» **EXTRACT PROVIDED**
******

Each row of this table indicates the name and the price of each product.

Table: Sales

+-------------+---------+
| Column Name | Type    |
+-------------+---------+
| seller_id   | int     |
| product_id  | int     |
| buyer_id    | int     |
| sale_date   | date    |
| quantity    | int     |
| price       | int     |
+-------------+---------+
This table has no primary key, it can have repeated rows.
product_id is a foreign key to the Product table.
Each row of this table contains some information about one sale.

Write an SQL query that reports the buyers who have bought S8 but not iPhone. Note that S8 and iPhone are products present in the Product table.

Return the result table in any order.

The query result format is in the following example.

Example 1:

Input: 
Product table:
+------------+--------------+------------+
| product_id | product_name | unit_price |
+------------+--------------+------------+
| 1          | S8           | 1000       |
| 2          | G4           | 800        |
| 3          | iPhone       | 1400       |
+------------+--------------+------------+
Sales table:
+-----------+------------+----------+------------+----------+-------+
| seller_id | product_id | buyer_id | sale_date  | quantity | price |
+-----------+------------+----------+------------+----------+-------+
| 1         | 1          | 1        | 2019-01-21 | 2        | 2000  |
| 1         | 2          | 2        | 2019-02-17 | 1        | 800   |
| 2         | 1          | 3        | 2019-06-02 | 1        | 800   |
| 3         | 3          | 3        | 2019-05-13 | 2        | 2800  |
+-----------+------------+----------+------------+----------+-------+
Output: 
+-------------+
| buyer_id    |
+-------------+
| 1           |
+-------------+
Explanation: The buyer with id 1 bought an S8 but did not buy an iPhone. The buyer with id 3 bought both.

Code

# Write your MySQL query statement below
SELECT s.buyer_id
FROM Sales AS s INNER JOIN Product AS p
ON s.product_id = p.product_id
GROUP BY s.buyer_id
HAVING SUM(CASE WHEN p.product_name = 'S8' THEN 1 ELSE 0 END) > 0
AND SUM(CASE WHEN p.product_name = 'iPhone' THEN 1 ELSE 0 END) = 0;

******

» **RECORDS PROVIDED**

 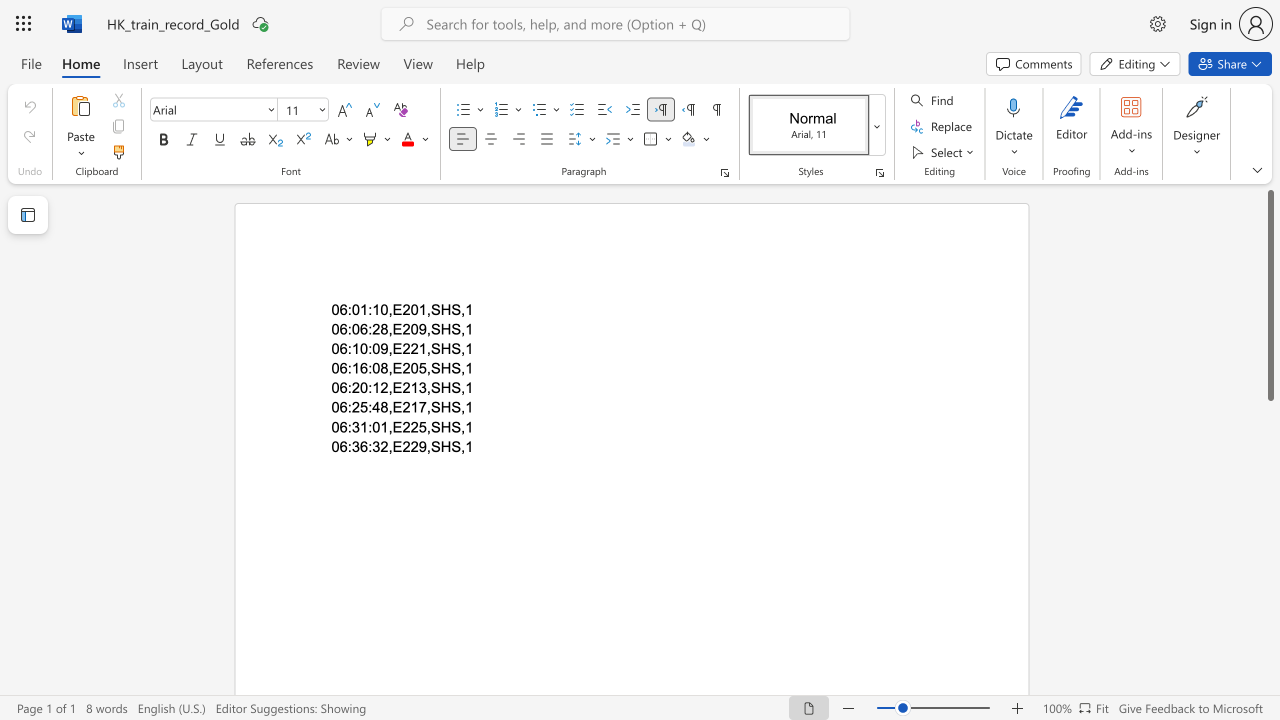 I want to click on the scrollbar to move the page down, so click(x=1269, y=490).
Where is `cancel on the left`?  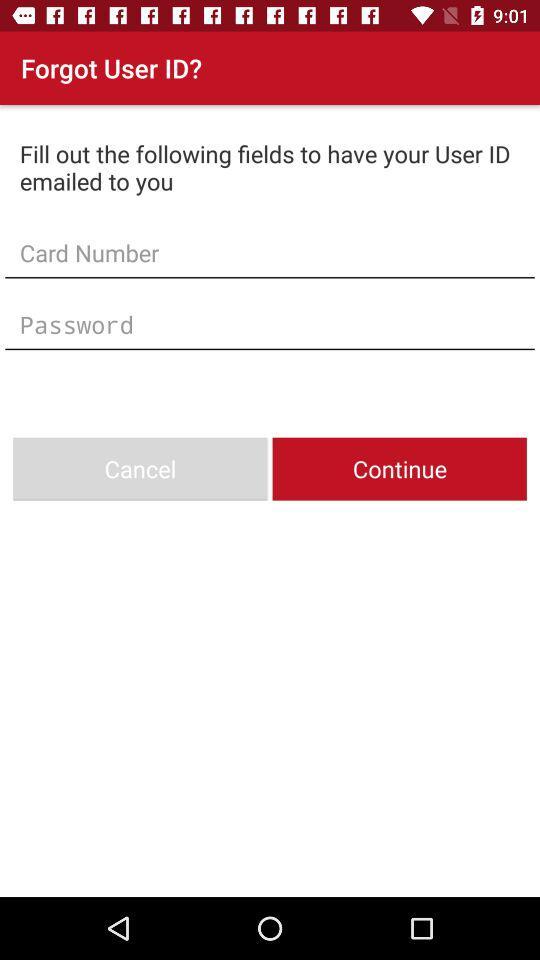
cancel on the left is located at coordinates (139, 469).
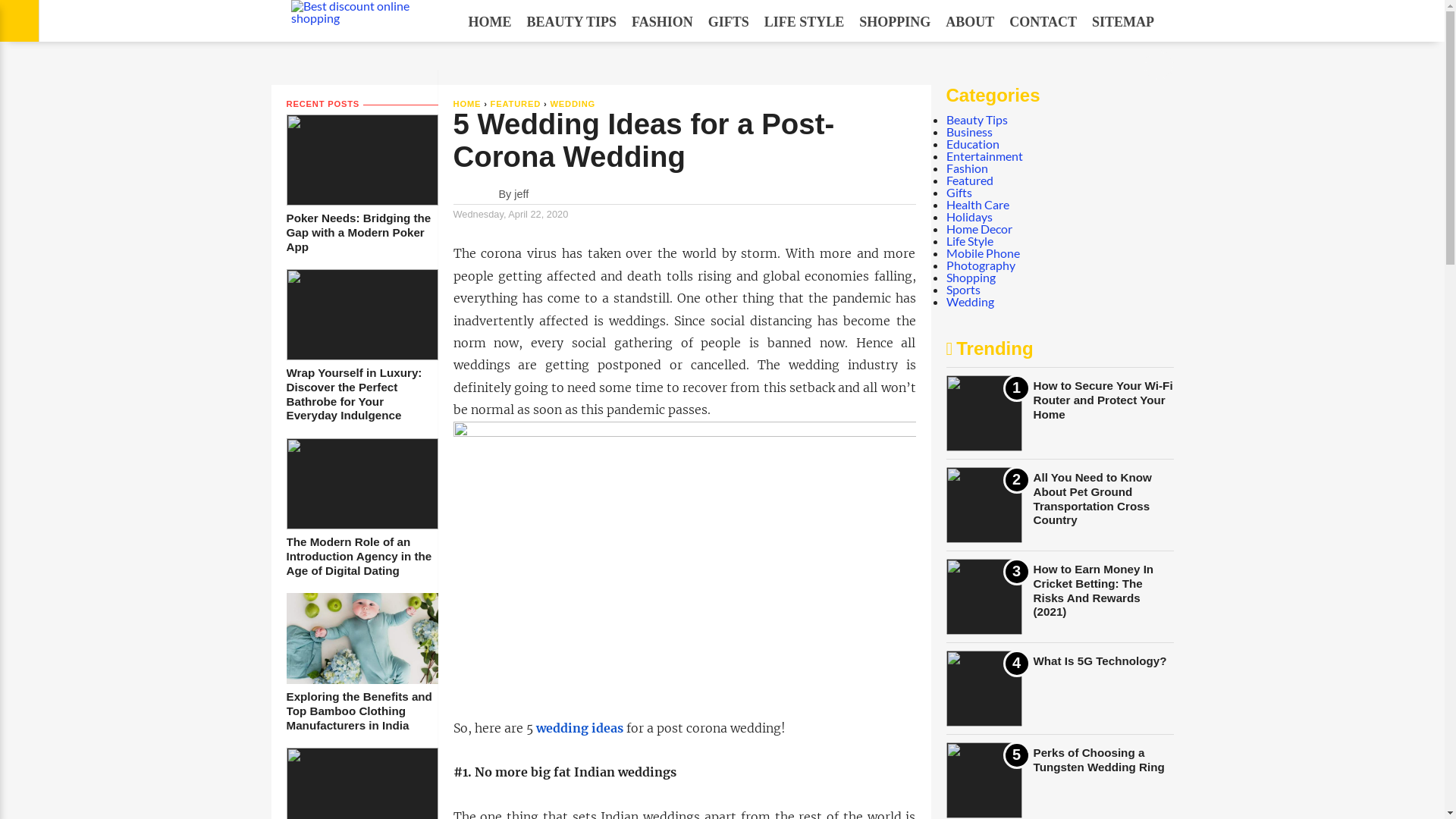 Image resolution: width=1456 pixels, height=819 pixels. I want to click on 'Sports', so click(962, 289).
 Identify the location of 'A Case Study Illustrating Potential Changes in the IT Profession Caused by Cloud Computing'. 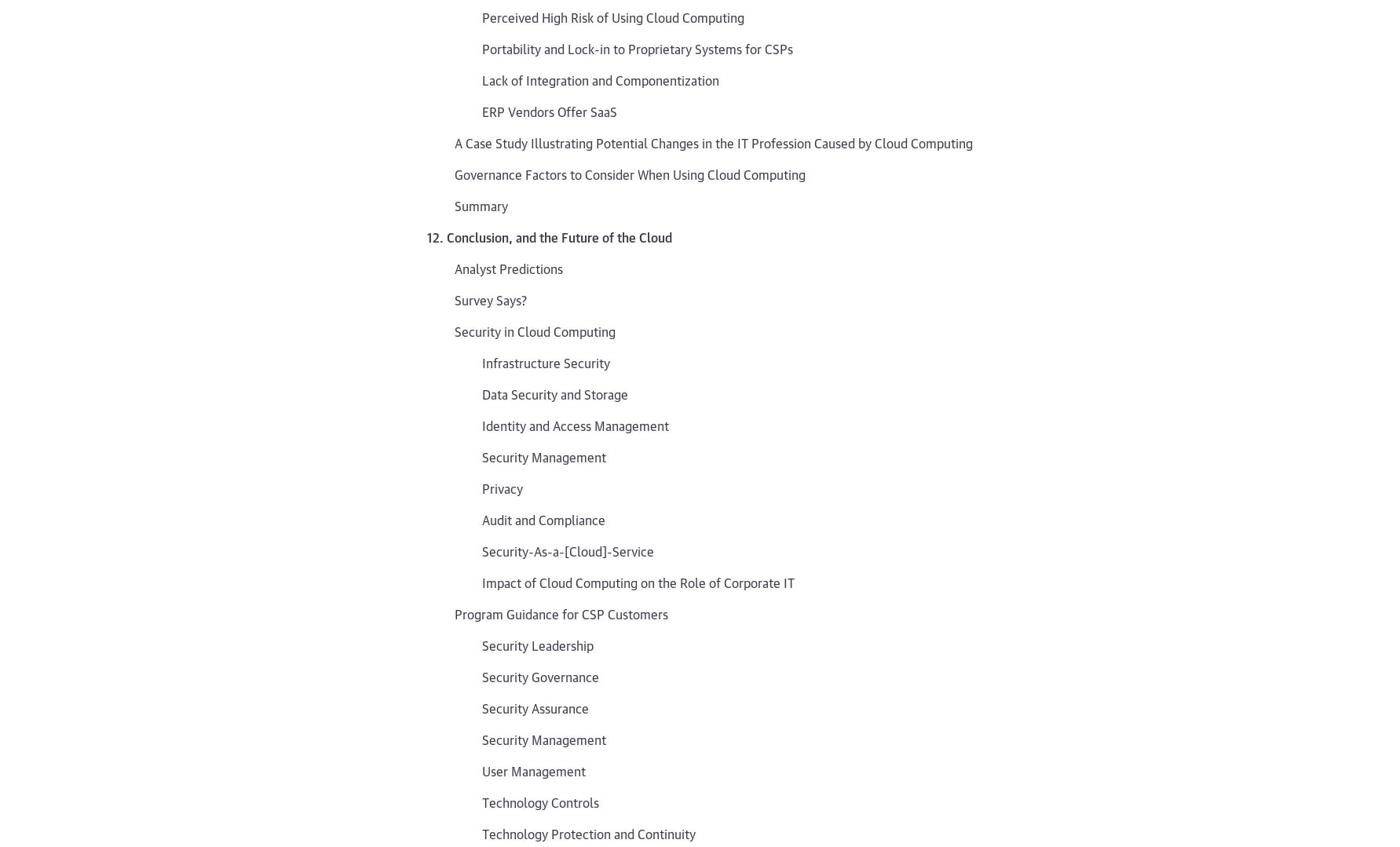
(712, 141).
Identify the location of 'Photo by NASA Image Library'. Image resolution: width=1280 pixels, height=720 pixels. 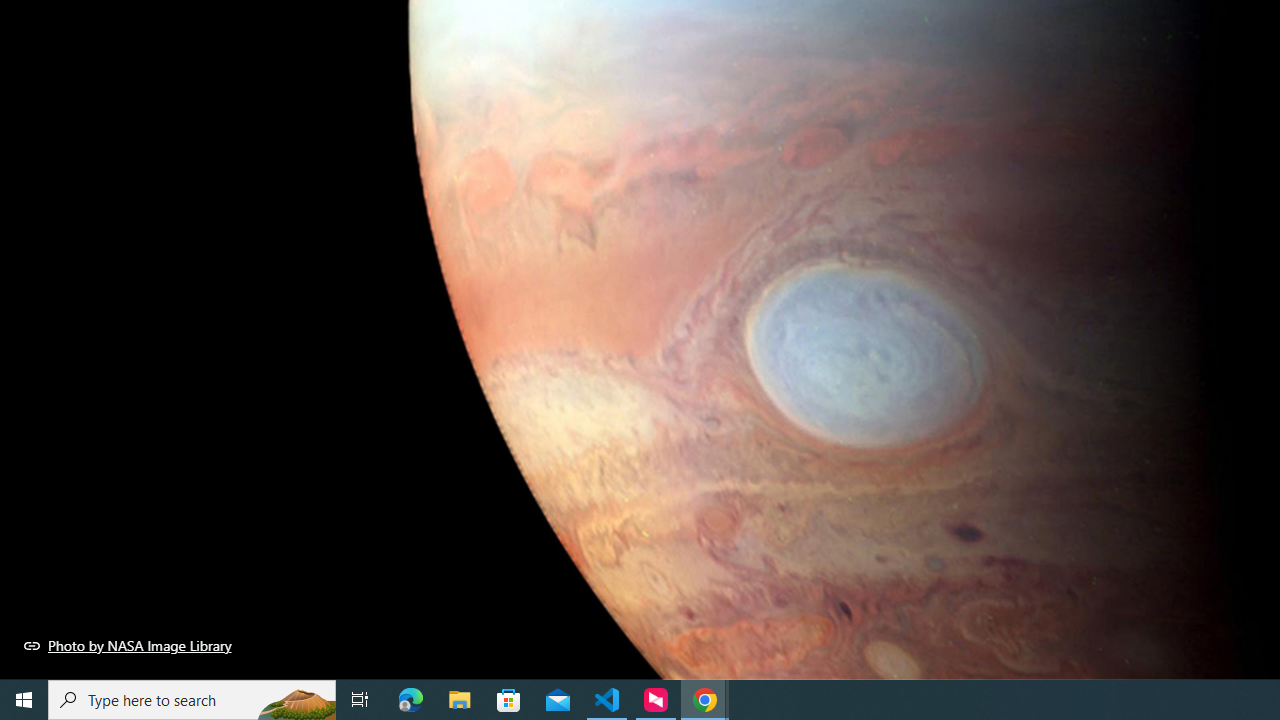
(127, 645).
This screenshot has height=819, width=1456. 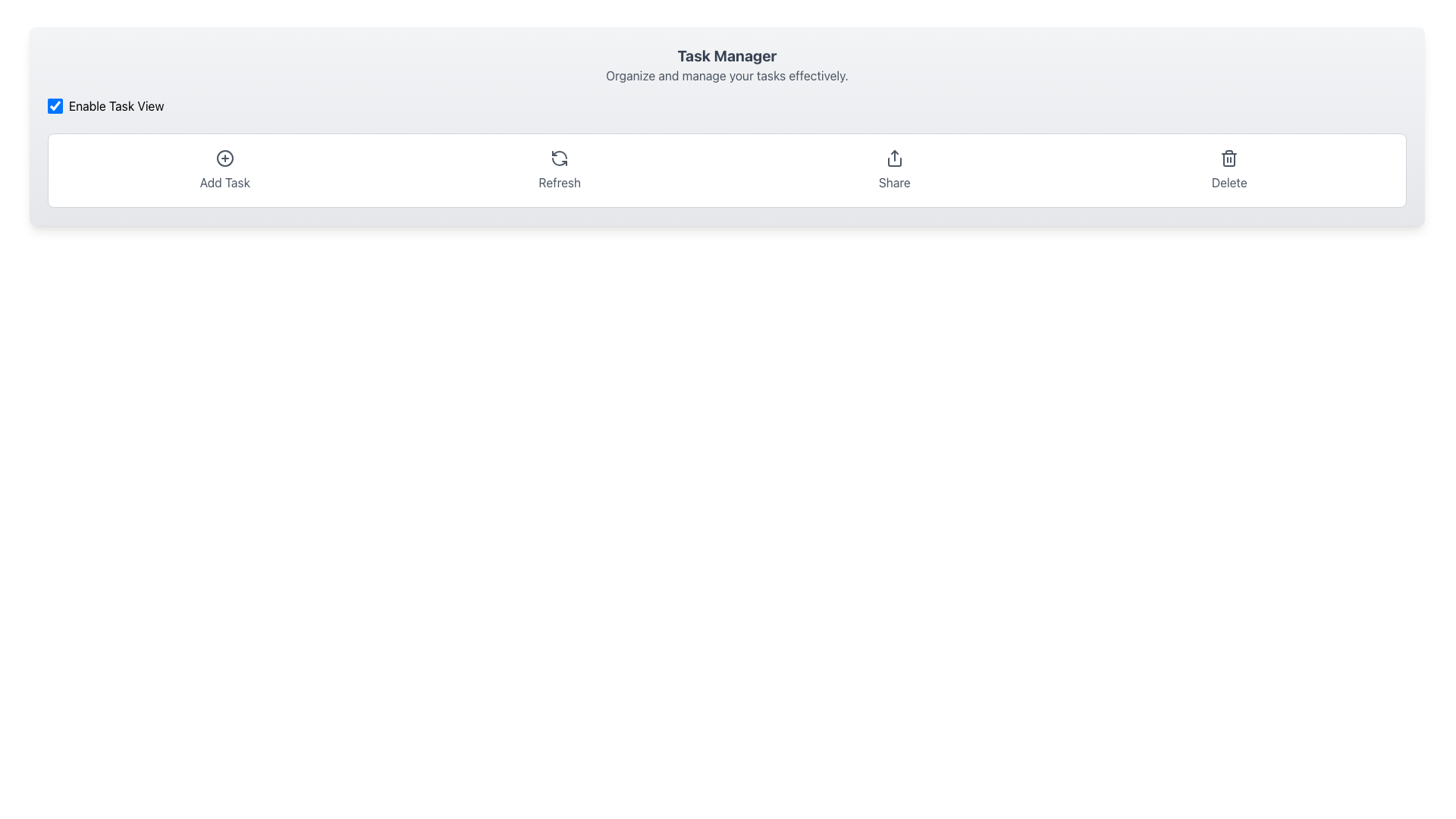 I want to click on the text label that reads 'Enable Task View', which is styled in black text on a white background and is located near a checkbox, so click(x=115, y=105).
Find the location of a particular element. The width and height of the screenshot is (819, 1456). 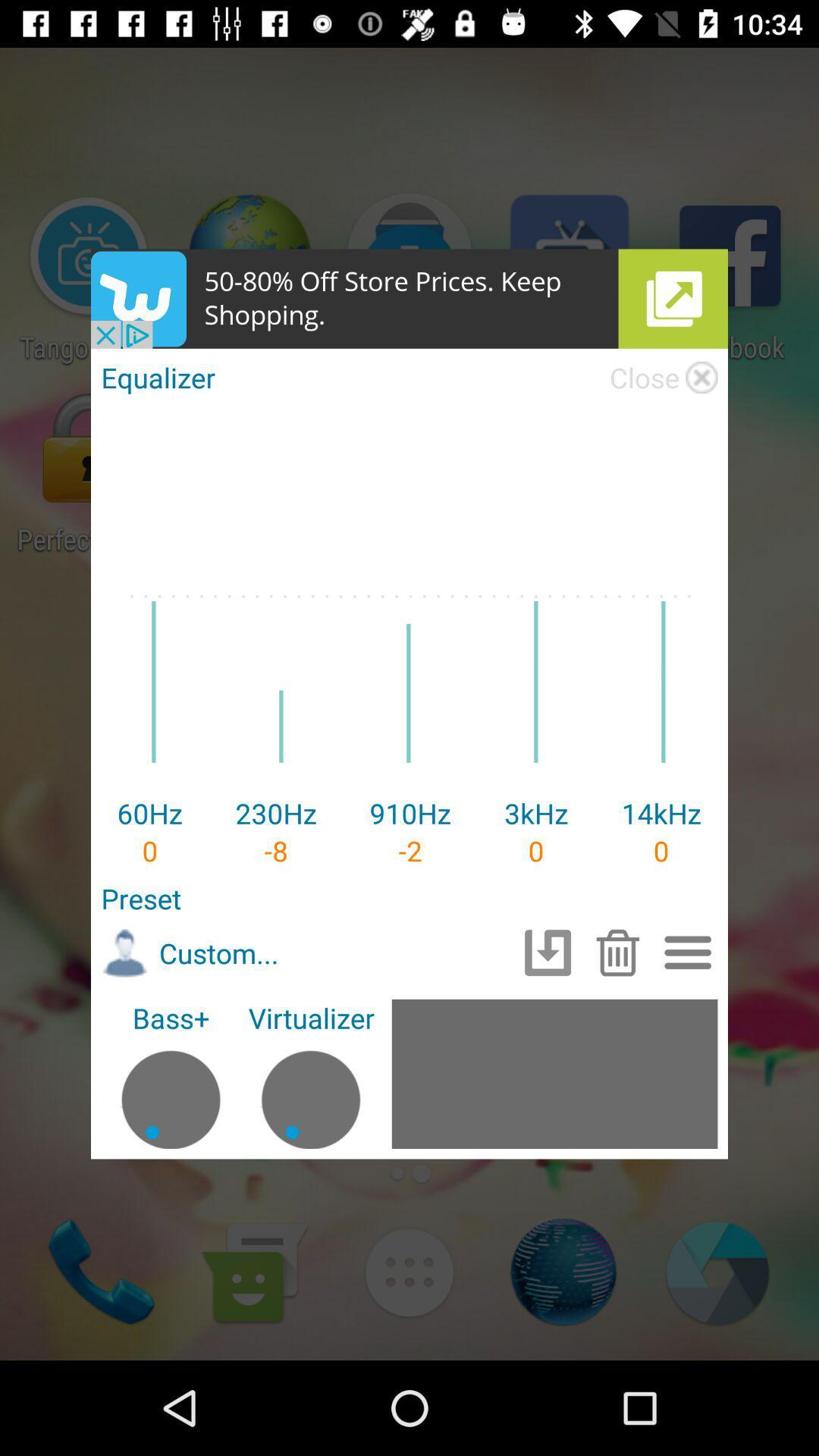

the image to the left of custom  text is located at coordinates (124, 952).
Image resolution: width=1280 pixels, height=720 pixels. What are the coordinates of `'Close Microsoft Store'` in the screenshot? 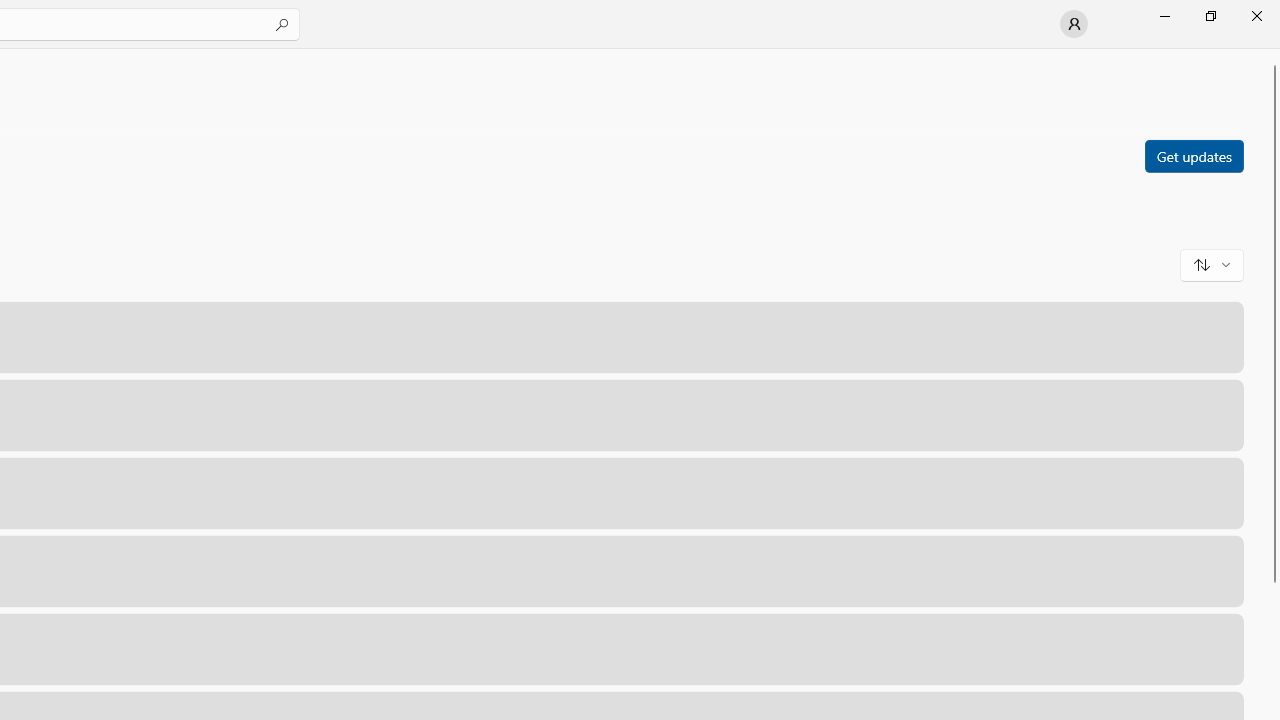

******

» **TO DO**
• 1. In the SQL problem, which column of the Sales table is a foreign key to the Product table?
• 2. Reproduce the part of the SQL problem between "product_id is a" and "in the Product table.", inclusive.

» **SOLUTIONS BELOW**
• 1. product_id

• 2.
product_id is a foreign key to the Product table.
Each row of this table contains some information about one sale.

Write an SQL query that reports the buyers who have bought S8 but not iPhone. Note that S8 and iPhone are products present in the Product table.